Your answer must be an exact copy of all the entries.

■ Saved entries
---+---

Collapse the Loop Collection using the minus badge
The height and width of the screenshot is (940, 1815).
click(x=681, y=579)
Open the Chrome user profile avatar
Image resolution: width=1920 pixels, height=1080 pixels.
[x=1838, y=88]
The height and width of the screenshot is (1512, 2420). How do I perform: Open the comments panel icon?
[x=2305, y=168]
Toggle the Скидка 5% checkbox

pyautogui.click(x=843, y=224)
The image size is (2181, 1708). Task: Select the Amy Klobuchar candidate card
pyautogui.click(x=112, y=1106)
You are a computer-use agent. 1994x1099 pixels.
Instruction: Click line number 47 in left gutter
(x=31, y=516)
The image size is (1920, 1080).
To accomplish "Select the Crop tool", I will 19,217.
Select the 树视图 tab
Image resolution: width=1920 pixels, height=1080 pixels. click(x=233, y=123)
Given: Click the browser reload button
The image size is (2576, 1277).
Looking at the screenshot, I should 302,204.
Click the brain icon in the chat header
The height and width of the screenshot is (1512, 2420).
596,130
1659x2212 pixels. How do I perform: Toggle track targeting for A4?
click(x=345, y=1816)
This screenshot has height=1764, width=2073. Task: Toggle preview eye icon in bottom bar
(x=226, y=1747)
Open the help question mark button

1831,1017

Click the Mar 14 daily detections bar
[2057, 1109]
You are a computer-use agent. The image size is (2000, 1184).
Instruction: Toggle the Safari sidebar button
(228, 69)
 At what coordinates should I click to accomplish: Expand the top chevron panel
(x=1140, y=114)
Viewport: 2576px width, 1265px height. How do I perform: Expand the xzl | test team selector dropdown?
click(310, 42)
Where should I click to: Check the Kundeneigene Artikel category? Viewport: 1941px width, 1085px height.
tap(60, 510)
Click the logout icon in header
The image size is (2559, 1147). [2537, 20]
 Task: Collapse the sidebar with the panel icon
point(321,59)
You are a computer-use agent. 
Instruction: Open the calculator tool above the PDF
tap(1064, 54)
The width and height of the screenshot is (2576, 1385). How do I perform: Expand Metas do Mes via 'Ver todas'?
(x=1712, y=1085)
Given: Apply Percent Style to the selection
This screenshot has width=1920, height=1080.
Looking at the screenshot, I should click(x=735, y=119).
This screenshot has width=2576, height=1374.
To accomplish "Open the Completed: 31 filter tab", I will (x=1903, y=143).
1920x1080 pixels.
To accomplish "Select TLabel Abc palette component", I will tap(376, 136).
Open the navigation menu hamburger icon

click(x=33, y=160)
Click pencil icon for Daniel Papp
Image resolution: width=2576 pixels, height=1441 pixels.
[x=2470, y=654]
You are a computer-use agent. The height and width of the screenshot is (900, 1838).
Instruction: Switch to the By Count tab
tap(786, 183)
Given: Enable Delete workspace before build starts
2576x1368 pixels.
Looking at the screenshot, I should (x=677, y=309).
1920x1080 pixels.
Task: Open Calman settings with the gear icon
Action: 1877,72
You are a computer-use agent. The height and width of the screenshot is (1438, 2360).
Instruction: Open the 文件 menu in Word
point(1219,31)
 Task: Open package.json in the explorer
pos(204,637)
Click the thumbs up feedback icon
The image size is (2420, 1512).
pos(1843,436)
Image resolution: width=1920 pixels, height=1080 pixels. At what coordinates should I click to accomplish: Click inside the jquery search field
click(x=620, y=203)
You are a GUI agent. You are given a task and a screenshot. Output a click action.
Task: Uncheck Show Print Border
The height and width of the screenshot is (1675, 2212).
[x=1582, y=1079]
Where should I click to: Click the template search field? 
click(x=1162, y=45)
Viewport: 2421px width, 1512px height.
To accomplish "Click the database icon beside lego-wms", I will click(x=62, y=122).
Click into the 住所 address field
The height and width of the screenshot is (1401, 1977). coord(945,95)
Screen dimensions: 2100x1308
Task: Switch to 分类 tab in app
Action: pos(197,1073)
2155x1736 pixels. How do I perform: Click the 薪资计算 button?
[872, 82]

---+---

■ ANSWER FOR THE TASK
Collapse the Loop Collection using the minus badge
The height and width of the screenshot is (940, 1815).
click(x=681, y=579)
Open the Chrome user profile avatar
Image resolution: width=1920 pixels, height=1080 pixels.
[x=1838, y=88]
The height and width of the screenshot is (1512, 2420). How do I perform: Open the comments panel icon?
[x=2305, y=168]
Toggle the Скидка 5% checkbox

pyautogui.click(x=843, y=224)
The image size is (2181, 1708). Task: Select the Amy Klobuchar candidate card
pyautogui.click(x=112, y=1106)
You are a computer-use agent. 1994x1099 pixels.
Instruction: Click line number 47 in left gutter
(x=31, y=516)
The image size is (1920, 1080).
To accomplish "Select the Crop tool", I will 19,217.
Select the 树视图 tab
Image resolution: width=1920 pixels, height=1080 pixels. click(x=233, y=123)
Given: Click the browser reload button
The image size is (2576, 1277).
Looking at the screenshot, I should 302,204.
Click the brain icon in the chat header
The height and width of the screenshot is (1512, 2420).
596,130
1659x2212 pixels. How do I perform: Toggle track targeting for A4?
click(x=345, y=1816)
This screenshot has height=1764, width=2073. Task: Toggle preview eye icon in bottom bar
(x=226, y=1747)
Open the help question mark button

1831,1017

Click the Mar 14 daily detections bar
[2057, 1109]
You are a computer-use agent. The image size is (2000, 1184).
Instruction: Toggle the Safari sidebar button
(228, 69)
 At what coordinates should I click to accomplish: Expand the top chevron panel
(x=1140, y=114)
Viewport: 2576px width, 1265px height. How do I perform: Expand the xzl | test team selector dropdown?
click(310, 42)
Where should I click to: Check the Kundeneigene Artikel category? Viewport: 1941px width, 1085px height.
tap(60, 510)
Click the logout icon in header
The image size is (2559, 1147). [2537, 20]
 Task: Collapse the sidebar with the panel icon
point(321,59)
You are a computer-use agent. 
Instruction: Open the calculator tool above the PDF
tap(1064, 54)
The width and height of the screenshot is (2576, 1385). How do I perform: Expand Metas do Mes via 'Ver todas'?
(x=1712, y=1085)
Given: Apply Percent Style to the selection
This screenshot has width=1920, height=1080.
Looking at the screenshot, I should click(x=735, y=119).
This screenshot has width=2576, height=1374.
To accomplish "Open the Completed: 31 filter tab", I will (x=1903, y=143).
1920x1080 pixels.
To accomplish "Select TLabel Abc palette component", I will tap(376, 136).
Open the navigation menu hamburger icon

click(x=33, y=160)
Click pencil icon for Daniel Papp
Image resolution: width=2576 pixels, height=1441 pixels.
[x=2470, y=654]
You are a computer-use agent. The height and width of the screenshot is (900, 1838).
Instruction: Switch to the By Count tab
tap(786, 183)
Given: Enable Delete workspace before build starts
2576x1368 pixels.
Looking at the screenshot, I should (x=677, y=309).
1920x1080 pixels.
Task: Open Calman settings with the gear icon
Action: 1877,72
You are a computer-use agent. The height and width of the screenshot is (1438, 2360).
Instruction: Open the 文件 menu in Word
point(1219,31)
 Task: Open package.json in the explorer
pos(204,637)
Click the thumbs up feedback icon
The image size is (2420, 1512).
pos(1843,436)
Image resolution: width=1920 pixels, height=1080 pixels. At what coordinates should I click to accomplish: Click inside the jquery search field
click(x=620, y=203)
You are a GUI agent. You are given a task and a screenshot. Output a click action.
Task: Uncheck Show Print Border
The height and width of the screenshot is (1675, 2212).
[x=1582, y=1079]
Where should I click to: Click the template search field? 
click(x=1162, y=45)
Viewport: 2421px width, 1512px height.
To accomplish "Click the database icon beside lego-wms", I will click(x=62, y=122).
Click into the 住所 address field
The height and width of the screenshot is (1401, 1977). coord(945,95)
Screen dimensions: 2100x1308
Task: Switch to 分类 tab in app
Action: pos(197,1073)
2155x1736 pixels. How do I perform: Click the 薪资计算 button?
[872, 82]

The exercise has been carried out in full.